**EXCERPT PROVIDED:**
§
See [6, 7] for similar steps. In [11], it has been shown that the derivative of the input–output mutual information of a Poisson channel with respect to the intensity of the dark current is equal to the expected error between the logarithm of the actual input and the logarithm of its conditional mean estimate, it follows that,

$$ \frac{{dI\left( {S_{T} ;N_{T} } \right)}}{d\lambda (t)}{ = }{\mathbb{E}}\left[ {{ \log }\left(\frac{\lambda (t) + n}{{\widehat{\lambda (t)} + n}}\right)} \right] $$
(4.6)
§
**SHORT EXERCISE 1:**
Select each line of the records that includes the string "dimensions".
The excerpt on Poisson channels and the records were taken from unrelated sources.

**Records of locating words and elements:**
§
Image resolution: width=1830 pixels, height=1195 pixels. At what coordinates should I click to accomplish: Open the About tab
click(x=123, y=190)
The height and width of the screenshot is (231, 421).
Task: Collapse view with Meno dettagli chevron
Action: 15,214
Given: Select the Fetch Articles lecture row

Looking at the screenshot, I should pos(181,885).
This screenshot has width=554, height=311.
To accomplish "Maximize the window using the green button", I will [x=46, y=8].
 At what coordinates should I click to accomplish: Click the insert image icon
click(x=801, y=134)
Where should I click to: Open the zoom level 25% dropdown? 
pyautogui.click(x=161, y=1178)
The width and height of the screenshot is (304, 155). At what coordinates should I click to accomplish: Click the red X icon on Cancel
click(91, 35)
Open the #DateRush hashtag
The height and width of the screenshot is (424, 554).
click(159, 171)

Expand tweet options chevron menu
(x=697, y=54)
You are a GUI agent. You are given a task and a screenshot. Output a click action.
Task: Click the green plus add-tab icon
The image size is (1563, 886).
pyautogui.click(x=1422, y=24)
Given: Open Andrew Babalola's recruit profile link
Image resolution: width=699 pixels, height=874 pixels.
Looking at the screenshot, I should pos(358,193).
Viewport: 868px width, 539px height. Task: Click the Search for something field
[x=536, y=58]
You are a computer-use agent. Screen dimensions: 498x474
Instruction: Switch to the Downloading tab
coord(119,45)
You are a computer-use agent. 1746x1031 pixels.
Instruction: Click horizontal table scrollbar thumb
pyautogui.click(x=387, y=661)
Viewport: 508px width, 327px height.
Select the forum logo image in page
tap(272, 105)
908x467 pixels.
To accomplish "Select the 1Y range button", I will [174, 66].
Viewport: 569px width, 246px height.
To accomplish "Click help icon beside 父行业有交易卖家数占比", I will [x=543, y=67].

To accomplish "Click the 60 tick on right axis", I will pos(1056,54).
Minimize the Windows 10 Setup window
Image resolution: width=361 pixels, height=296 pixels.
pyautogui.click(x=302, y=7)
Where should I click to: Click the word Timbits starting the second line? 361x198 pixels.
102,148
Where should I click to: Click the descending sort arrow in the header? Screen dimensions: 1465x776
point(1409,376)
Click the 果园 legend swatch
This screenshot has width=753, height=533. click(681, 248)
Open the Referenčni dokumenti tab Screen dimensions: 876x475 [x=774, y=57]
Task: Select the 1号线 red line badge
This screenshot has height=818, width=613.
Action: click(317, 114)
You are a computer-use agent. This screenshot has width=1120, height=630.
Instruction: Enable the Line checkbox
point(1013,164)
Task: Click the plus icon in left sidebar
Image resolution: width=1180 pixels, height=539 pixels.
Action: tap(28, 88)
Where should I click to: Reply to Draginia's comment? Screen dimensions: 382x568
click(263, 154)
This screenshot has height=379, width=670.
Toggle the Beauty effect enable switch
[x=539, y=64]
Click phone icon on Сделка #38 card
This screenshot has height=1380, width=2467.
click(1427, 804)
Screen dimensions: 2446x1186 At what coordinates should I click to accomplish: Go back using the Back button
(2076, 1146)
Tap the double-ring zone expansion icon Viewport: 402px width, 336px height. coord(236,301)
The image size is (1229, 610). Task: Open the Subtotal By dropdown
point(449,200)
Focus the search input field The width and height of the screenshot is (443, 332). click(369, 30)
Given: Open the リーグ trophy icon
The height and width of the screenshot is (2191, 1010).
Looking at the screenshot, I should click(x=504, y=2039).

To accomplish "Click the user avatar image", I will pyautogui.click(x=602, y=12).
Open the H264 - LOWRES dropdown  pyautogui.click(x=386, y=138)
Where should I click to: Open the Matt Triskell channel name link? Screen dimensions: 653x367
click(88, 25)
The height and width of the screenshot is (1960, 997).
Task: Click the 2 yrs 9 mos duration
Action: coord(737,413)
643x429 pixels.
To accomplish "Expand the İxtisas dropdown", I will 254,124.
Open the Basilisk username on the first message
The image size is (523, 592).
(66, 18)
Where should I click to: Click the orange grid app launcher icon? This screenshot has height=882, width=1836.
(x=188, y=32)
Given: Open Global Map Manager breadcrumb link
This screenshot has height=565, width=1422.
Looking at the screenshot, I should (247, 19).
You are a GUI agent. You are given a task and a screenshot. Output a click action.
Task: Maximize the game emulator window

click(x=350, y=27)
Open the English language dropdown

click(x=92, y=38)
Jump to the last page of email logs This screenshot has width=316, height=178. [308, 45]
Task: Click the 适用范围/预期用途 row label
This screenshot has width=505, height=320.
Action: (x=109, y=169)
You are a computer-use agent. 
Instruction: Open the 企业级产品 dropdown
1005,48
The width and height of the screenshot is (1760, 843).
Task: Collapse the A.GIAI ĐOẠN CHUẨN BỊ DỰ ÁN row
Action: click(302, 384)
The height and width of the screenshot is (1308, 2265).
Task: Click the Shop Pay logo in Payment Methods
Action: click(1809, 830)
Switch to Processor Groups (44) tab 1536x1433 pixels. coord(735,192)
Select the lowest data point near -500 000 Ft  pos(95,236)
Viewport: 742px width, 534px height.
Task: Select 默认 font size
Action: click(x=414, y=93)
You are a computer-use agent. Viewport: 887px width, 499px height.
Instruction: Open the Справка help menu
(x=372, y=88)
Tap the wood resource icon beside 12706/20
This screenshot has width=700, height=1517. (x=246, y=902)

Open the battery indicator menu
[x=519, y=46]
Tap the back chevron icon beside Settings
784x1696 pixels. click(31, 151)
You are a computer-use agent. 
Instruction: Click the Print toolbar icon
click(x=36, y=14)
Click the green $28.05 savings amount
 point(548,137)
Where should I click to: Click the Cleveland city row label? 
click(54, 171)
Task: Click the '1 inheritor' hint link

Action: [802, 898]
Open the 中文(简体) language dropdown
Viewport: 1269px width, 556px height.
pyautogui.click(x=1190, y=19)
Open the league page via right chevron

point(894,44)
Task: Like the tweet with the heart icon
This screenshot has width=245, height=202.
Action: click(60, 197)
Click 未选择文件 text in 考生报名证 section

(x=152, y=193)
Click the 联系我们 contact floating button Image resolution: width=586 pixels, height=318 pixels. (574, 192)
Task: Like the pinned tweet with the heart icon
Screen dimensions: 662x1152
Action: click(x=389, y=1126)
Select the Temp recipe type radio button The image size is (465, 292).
§
**SHORT EXERCISE 2:**
In the excerpt on Poisson channels, what is the derivative of the input–output mutual information, taken with respect to the intensity of the dark current, equal to?

**EXERCISE RESPONSE 1:**
You are a computer-use agent. Screen dimensions: 498x474
Where should I click to: Click the descending sort arrow in the header? Screen dimensions: 1465x776
Open the Referenčni dokumenti tab Screen dimensions: 876x475 [x=774, y=57]
Where should I click to: Reply to Draginia's comment? Screen dimensions: 382x568
Screen dimensions: 2446x1186 At what coordinates should I click to accomplish: Go back using the Back button
Where should I click to: Open the Matt Triskell channel name link? Screen dimensions: 653x367
Screen dimensions: 662x1152

**EXERCISE RESPONSE 2:**
It equals the expected error between the logarithm of the actual input and the logarithm of its conditional mean estimate.